An interdisciplinary team led by academics Cynthia Adlerstein, from UC School of Education, Patricia Manns and Alberto González from UC School of Design, created MAFA (a physical learning environment modeling system), a technology that changes the paradigm of traditional learning environments in Chilean pre-school education, by synergistically integrating three components: a set of practical devices specially designed for preschoolers that replace traditional furniture; a virtual platform for pre-school teachers to share pedagogical documentation and experiences; and learning resources for children to participate in thinking about and modeling the design of their classrooms.

These highly innovative components empower the children to inhabit the learning environments pedagogically with their teaching teams. MAFA makes physical environments flexible and meaningful for learning and establishes educational communities that co-construct learning by exploring, creating, and appropriating physical spaces. As a result, the MAFA system favors comprehensive wellbeing and universal access to learning, thereby contributing to educational justice starting in pre-school.

PROBLEM ADDRESSED

The type of furniture widely used in pre-school education tends to follow a traditional and mono-functional style that replicate adult or school ergonomics but smaller.

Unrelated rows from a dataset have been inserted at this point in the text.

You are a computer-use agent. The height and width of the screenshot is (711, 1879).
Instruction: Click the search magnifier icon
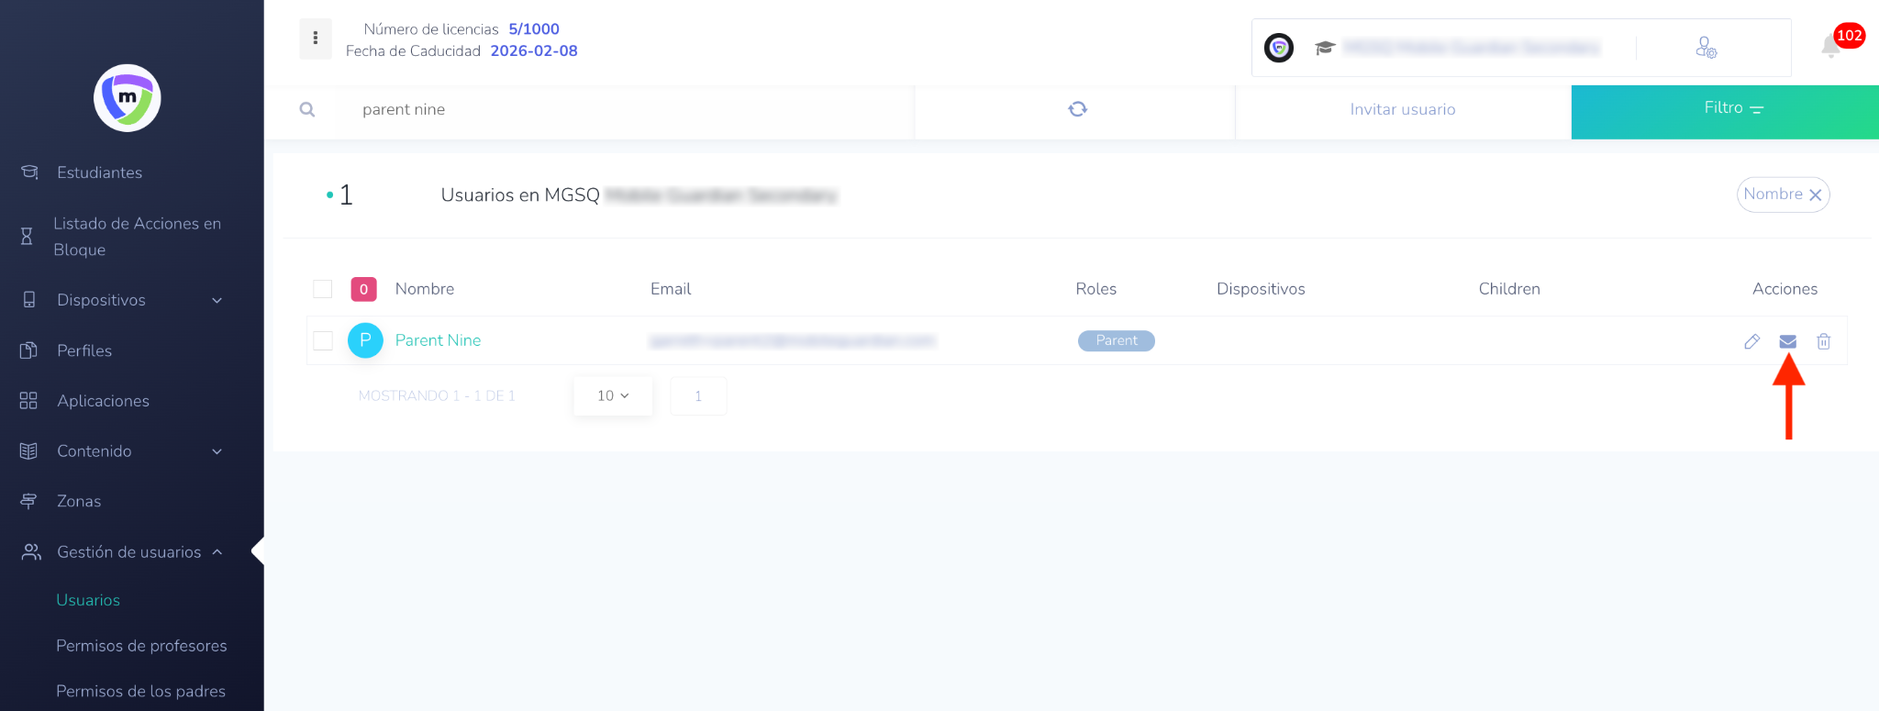coord(307,110)
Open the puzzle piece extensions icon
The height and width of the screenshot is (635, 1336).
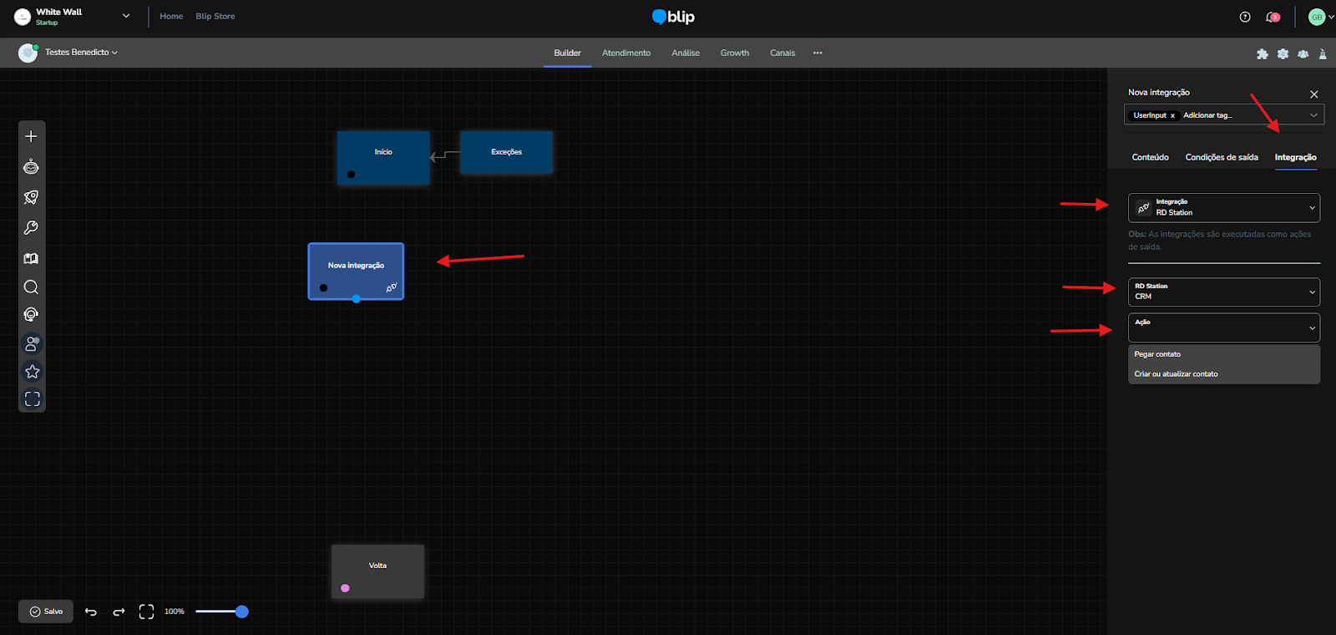coord(1262,53)
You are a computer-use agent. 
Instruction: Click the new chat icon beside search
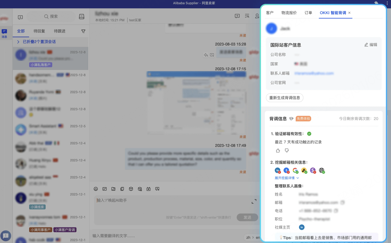(20, 17)
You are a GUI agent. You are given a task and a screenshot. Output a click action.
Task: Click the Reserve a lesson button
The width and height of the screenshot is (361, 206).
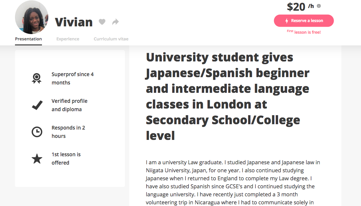pyautogui.click(x=303, y=20)
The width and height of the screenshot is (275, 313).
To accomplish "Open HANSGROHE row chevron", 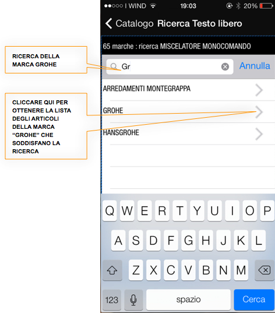I will [259, 134].
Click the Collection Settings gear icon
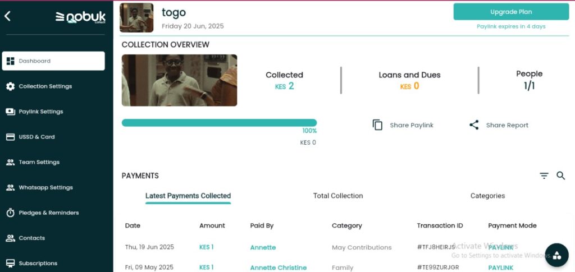Screen dimensions: 575x272 click(10, 86)
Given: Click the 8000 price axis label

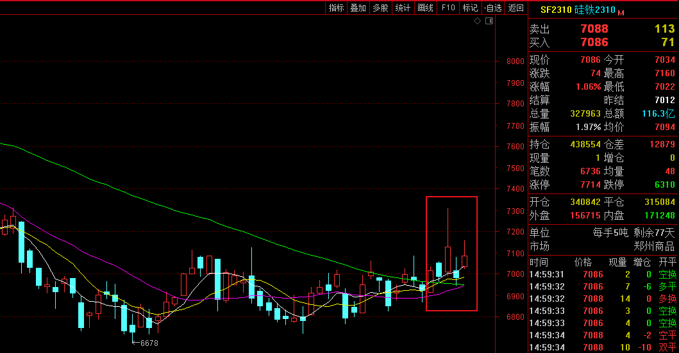Looking at the screenshot, I should (516, 62).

Standard furniture consists of tables, chairs and artifacts that prevent preschoolers from being protagonists and proper citizens by co-constructing the physical environment, as the third educator in the educational process.

SOLUTION 

This technology allows the children to inhabitant and co-construct their physical learning environments. The MAFA system turns classrooms into a third educator. It creates an organic and flexible ecosystem that facilitates children’s self-determination and ability to decide how to use each of the parts making up their physical environment for learning by interacting as protagonists with educators and technicians in this co-construction, thereby exercising their citizenship, where their collective imagination is the only limitation.

BENEFICIARIES

Junji

  • License (2018)
  • Number of beneficiaries: 16 preschools, benefiting more than 1,300 children (2020)

Educational Effect

  • Commercial license option (2020)

University of Talca

  • License for early childhood teacher training (2020)

HISTORY

  • 2012 – FONDEF Idea, applied science
  • 2015 – FONDEF Technological Research
  • 2015 – EduLab Program
  • 2016 – 2018 – Agreement with Ediciones UC for the commercialization of the texts: “Pedagogías para habitar el Jardín Infantil” (pedagogies for inhabiting preschools) and “Valorar el modelamiento del ambiente físico de aprendizaje en la educación parvularia. Manual para la aplicación de ME.MAFA” (Valuing modeling of the physical learning environment in preschool education. ME.MAFA System User Manual). You can find them
  • 2018 – Licensed to the National Board of Preschools (Junji), a public agency in charge of 3,230 nurseries and kindergartens nationwide, which represents 72% of the national total with state funding, reaching +190,000
  • 2019 – VRI Iceland (University of Akureyri) research internship to compare technology transfer models with MakEY (Makerspaces Early Years).
  • 2019 – UC EduLab, EduGlobal Program; internship in Finland for the research team.
  • 2020 – Licensed to the University of Talca for expanding the MAFA system to early childhood teacher training and expanding the continuous training model included in the system (2019).
  • 2020 – License option signed with Efecto Educativo, with a view to reaching a commercial agreement to extend MAFA’s impact to private education and Latin America.
  • 2021 – MAFA’s becomes a global for constructing learning environments, under the World Bank publication “Quality Early Learning: Nurturing Children’s Potential.”